Il ne faudrait pas faire à ce dernier personnage l’injure de le confondre avec les cuisiniers, vile engeance dont la personnalité occupe dans la hiérarchie des domestiques un rang tout à fait inférieur. Tout kebabchi peut aspirer au ministère, tandis qu’un gâte-sauce ne s’élèvera jamais au-dessus de ses marmites à pilau.

Chacun de ces serviteurs emporte à cheval une trousse renfermant les ustensiles qui lui sont utiles pour remplir convenablement les devoirs de sa charge, et rien n’est organisé d’une manière plus pratique que les poches à samovar de l’abdar, les fontes remplies d’eau fraîche du kaliadji, et les havresacs ou valises de cuir fixés sur le trousscquin de la selle du kebabchi.

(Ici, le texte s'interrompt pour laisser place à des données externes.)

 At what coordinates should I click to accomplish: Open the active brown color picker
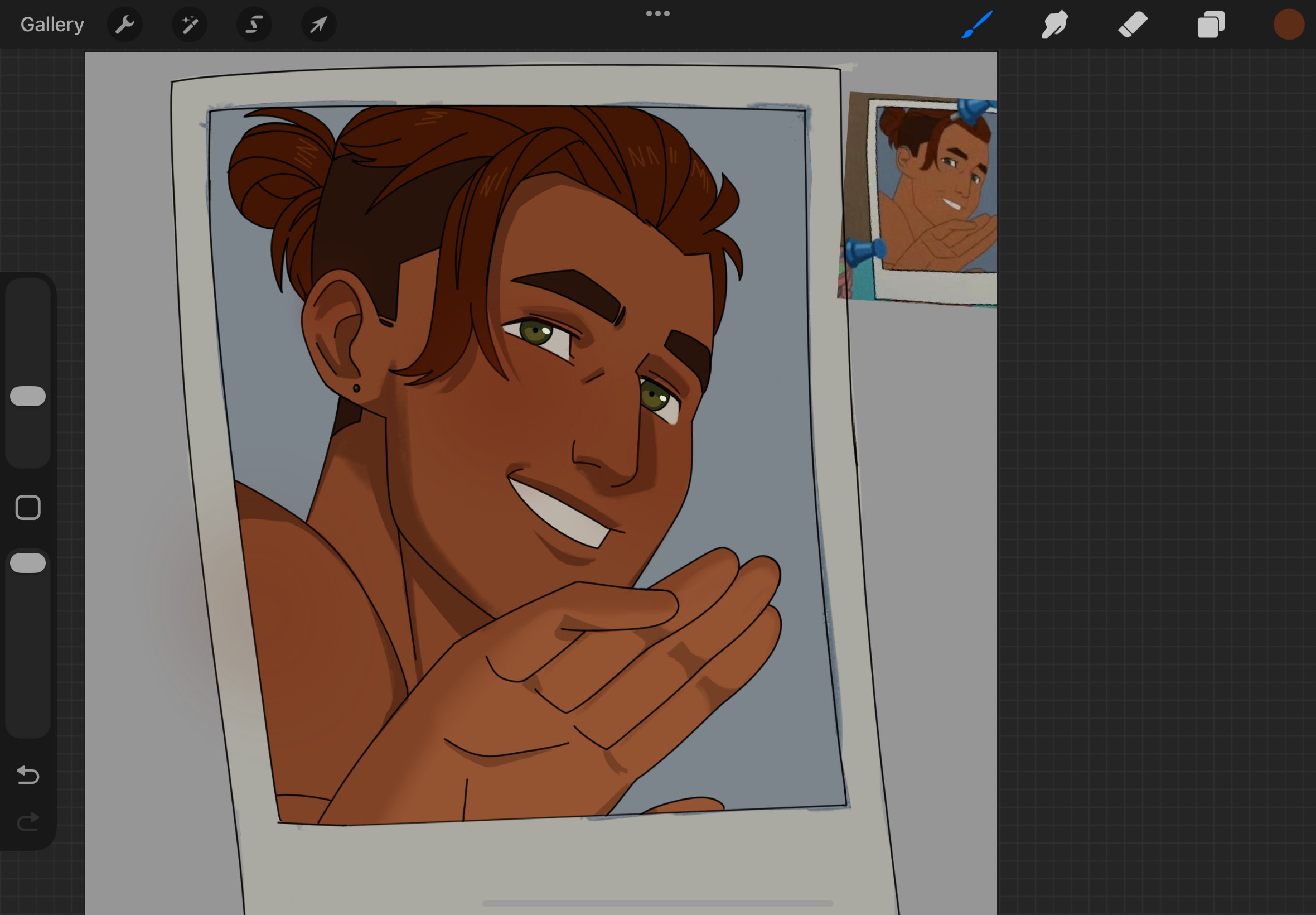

Les présentations faites, les deux troupes se massent derrière nous. Bientôt j’aperçois l’enceinte fortifiée de Saveh.

La ville est bâtie dans une plaine très basse, sur l’emplacement d’un lac qui se dessécha à la naissance de Mahomet, assurent les légendes. À quel travail destructeur s’est donc livré le ciel pour célébrer la naissance de son prophète bien-aimé ! Si l’on passe devant une antique coupole ruinée, au bord d’une rivière tarie ou d’un lac com blé, c’est toujours à cette époque bénie qu’il faut faire remonter la date de tous ces accidents ! il n’est pas jusqu’à l’arc de Ctésiphon lui-même qui n’ait, tremblé jusqu’à la base à ce joyeux avènement !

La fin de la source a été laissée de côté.